If you’re a woman, you cannot yell passionately, for fear of being emotional. But if you’re levelheaded and matter-of-fact, well then, you’re not warm or nurturing — you might as well be an ice statue. Either way, the reaction you draw is: What’s wrong with you?

That’s always been the burden to bear for female politicians — and not just in the West. Meir’s way of dealing with this, it seems, was to make her femininity a nonexistent thing. Known as “Ben-Gurion’s best man in government,” Israel’s female premier was hardly a feminist. Her Cabinet was pretty exclusively male. “Women’s liberation is just a lot of foolishness,” she once said. “It’s men who are discriminated against. They can’t bear children.”

Dogged by a persistent image as an ice queen, Meir cultivated a personality that left her not quite woman, and yet less than man. It was enough to get her seen as electable in Israel in the 1960s.

Is America really going to demand all that and more from Clinton today, in 2016?

Clinton brings with her a lot of the advantages that Meir brought — extensive experience with foreign policy, and a determination to continue predecessors’ legacies (Clinton firmly in support of President Obama, Meir following Eshkol) — and then some. More than 50% of Clinton’s staff is female. She is avowedly feminist. She clearly has empathy for women. These things matter.

Besides, if you claim to want a candidate who’s nurturing, isn’t a campaign whose underlying principles are “love and kindness” just what you’re looking for? That’s exactly what Clinton stands for. The value of treating every individual with respect, whether it’s someone you meet on the campaign trail or someone who will be impacted by your policies, has been her driving force for many years. Although she was mocked for trying to spark a national discourse about this in the 1990s, she still occasionally injects a line about it into her speeches.

With every debate, Clinton grows on me more and more. I applaud the courtesy that she shows Sanders, and the civil discussion that she helps foster. She deals with questions head-on. She may not sweep you off your feet with sheer force of charisma, but she’s real.

Clinton is the most progressive on the one issue that matters most to me as a hopeful American citizen: immigration. She’s also more progressive than Sanders when it comes to gun control reform.

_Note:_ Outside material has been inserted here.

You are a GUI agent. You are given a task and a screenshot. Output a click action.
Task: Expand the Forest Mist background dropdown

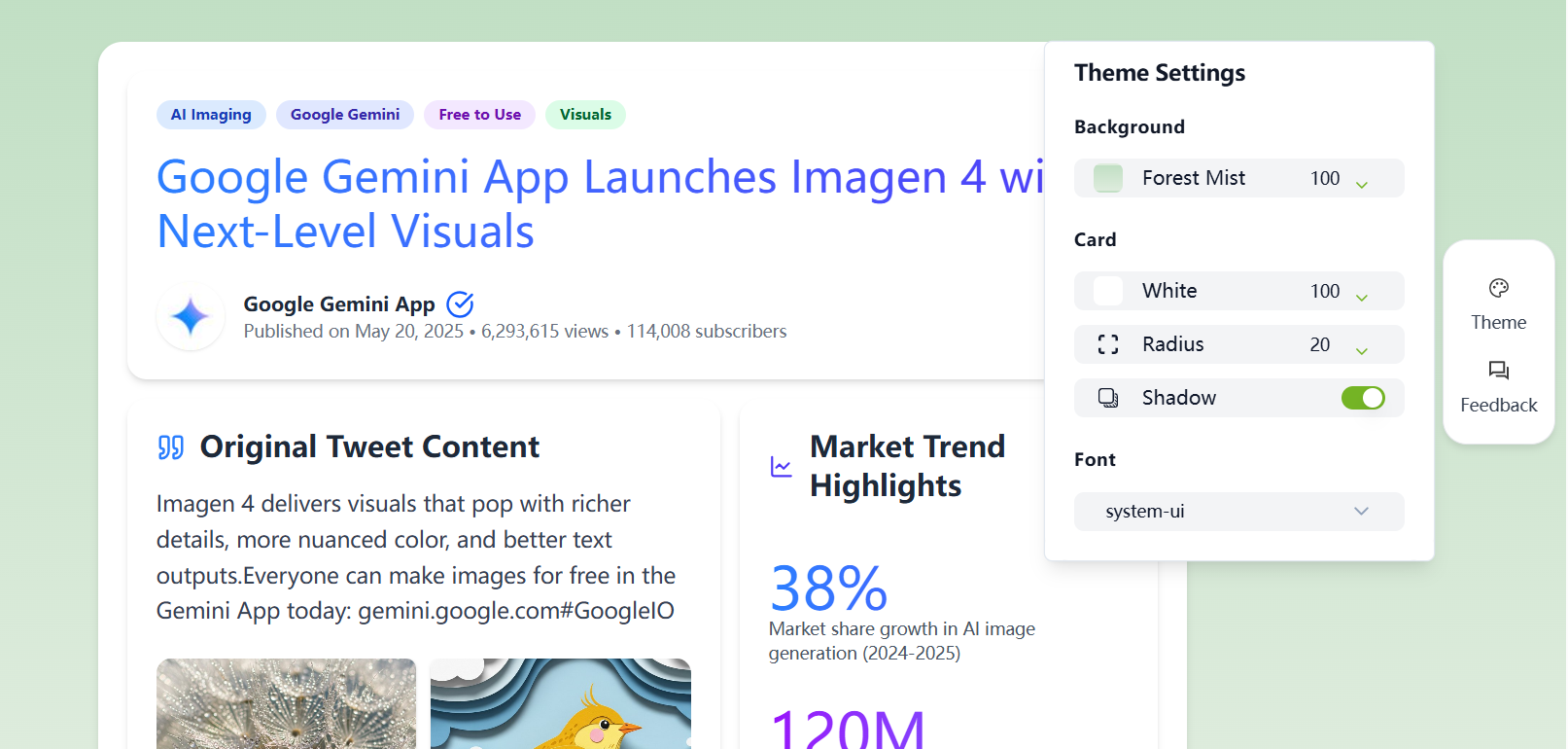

More broadly, I trust her for her honesty, for her deep thought and, yes, for her ability to make concessions, to change her mind, to be flexible, while still standing for the same values.

Just look at the way Clinton is able to be frank and nuanced about the issues that she’s gotten wrong in the past. About the war in Iraq, she said: “I made it very clear that I made a mistake, plain and simple. And I have written about it in my book, I have talked about it in the past.”

As a woman and as a politician, Clinton has been trained for diplomacy. She knows that true solutions aren’t sweeping, they’re real. And sometimes that means they involve pragmatic compromises.

I know that Clinton is not a perfect candidate — nobody is. But perhaps, unlike many of my fellow millennials, I’m too pragmatic to be swept away by Sanders’s charm. What can I say? I’m more of a “love and kindness” kind of gal.

And I think it’s time America took a lesson from Israel by seriously considering that model, rather than letting sexism get in the way.

Lior Zaltzman is the Forward’s digital fellow.